TASK DETAILS
Can you copy out the records word for word, from the line containing "The image size is (506, 481)." through the line containing "tap(238, 248)", both lines included, and leave out the pictures?

DATA EXTRACT
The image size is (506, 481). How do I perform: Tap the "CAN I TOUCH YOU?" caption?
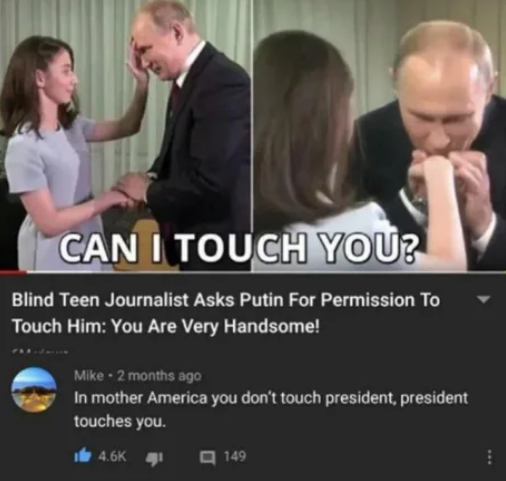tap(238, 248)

---

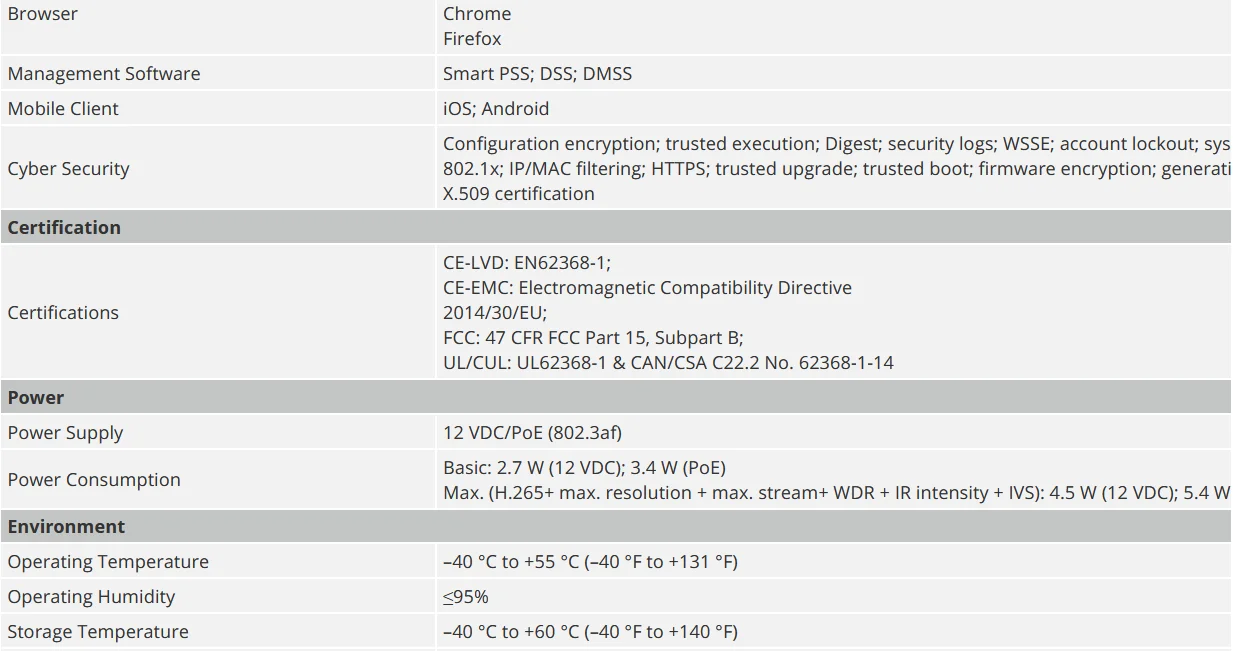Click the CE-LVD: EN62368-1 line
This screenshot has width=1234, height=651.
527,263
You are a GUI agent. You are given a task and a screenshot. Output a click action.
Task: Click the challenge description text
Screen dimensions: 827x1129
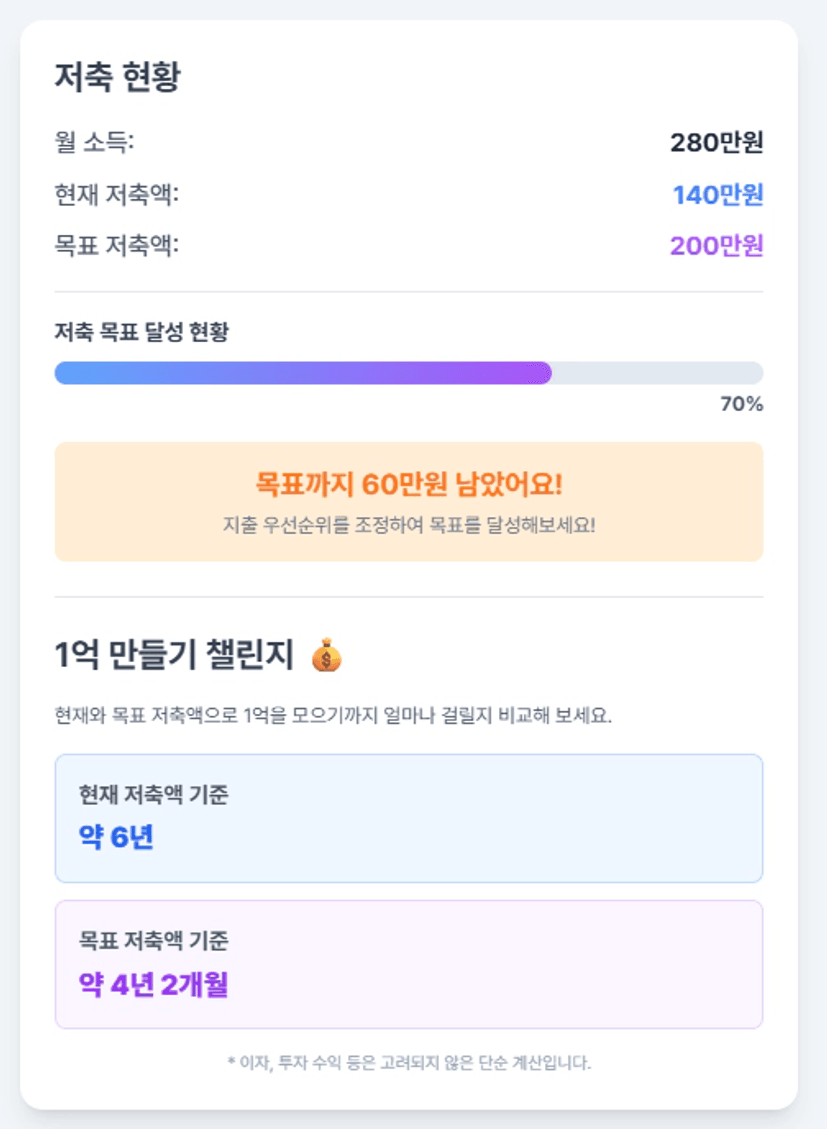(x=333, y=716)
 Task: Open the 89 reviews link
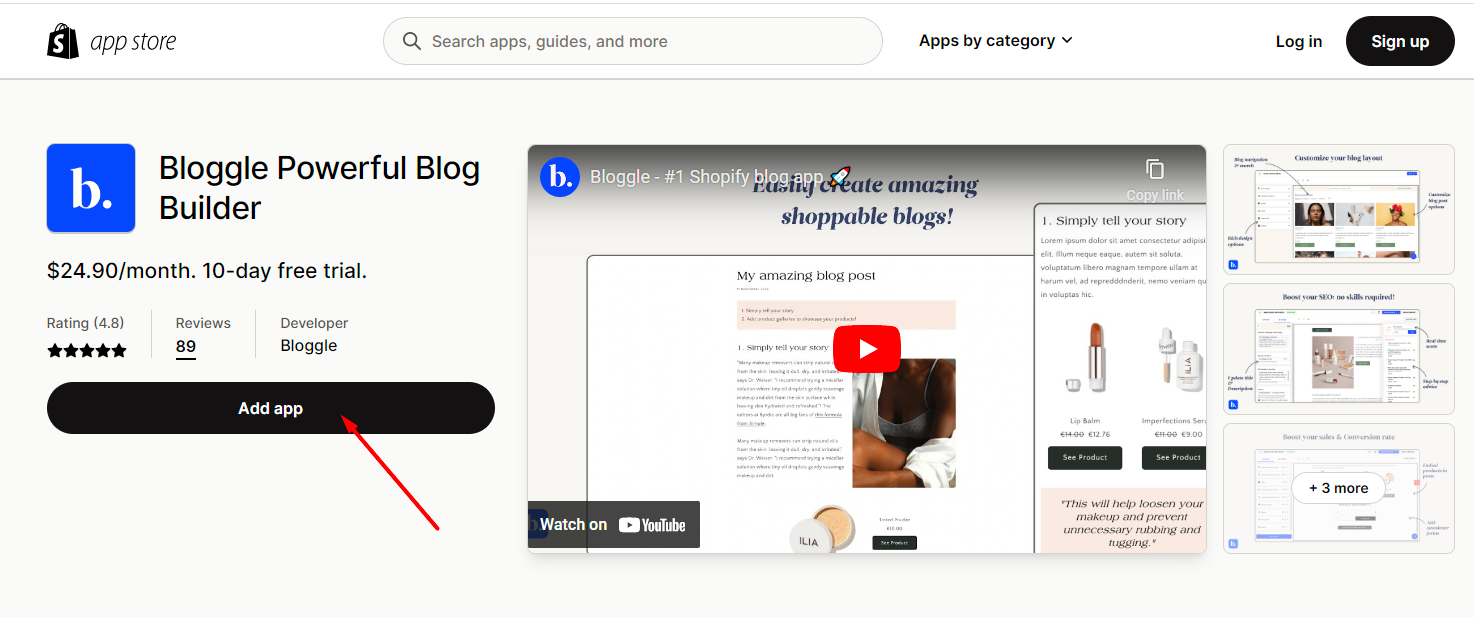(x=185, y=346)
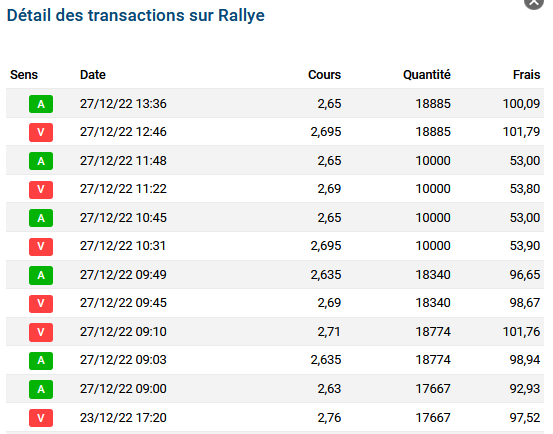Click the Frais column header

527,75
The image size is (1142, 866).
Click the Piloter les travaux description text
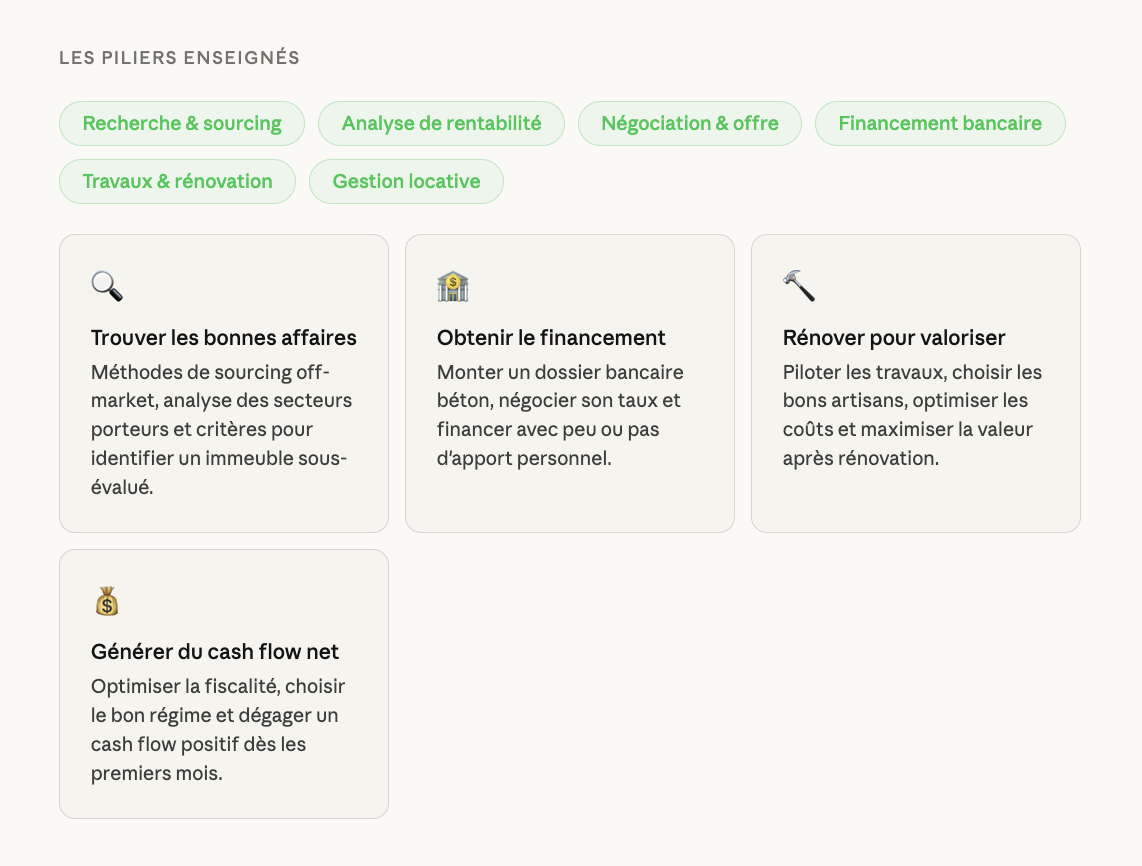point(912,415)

FINAL ANSWER
The image size is (506, 481). How do I perform: Tap the "CAN I TOUCH YOU?" caption?
tap(238, 248)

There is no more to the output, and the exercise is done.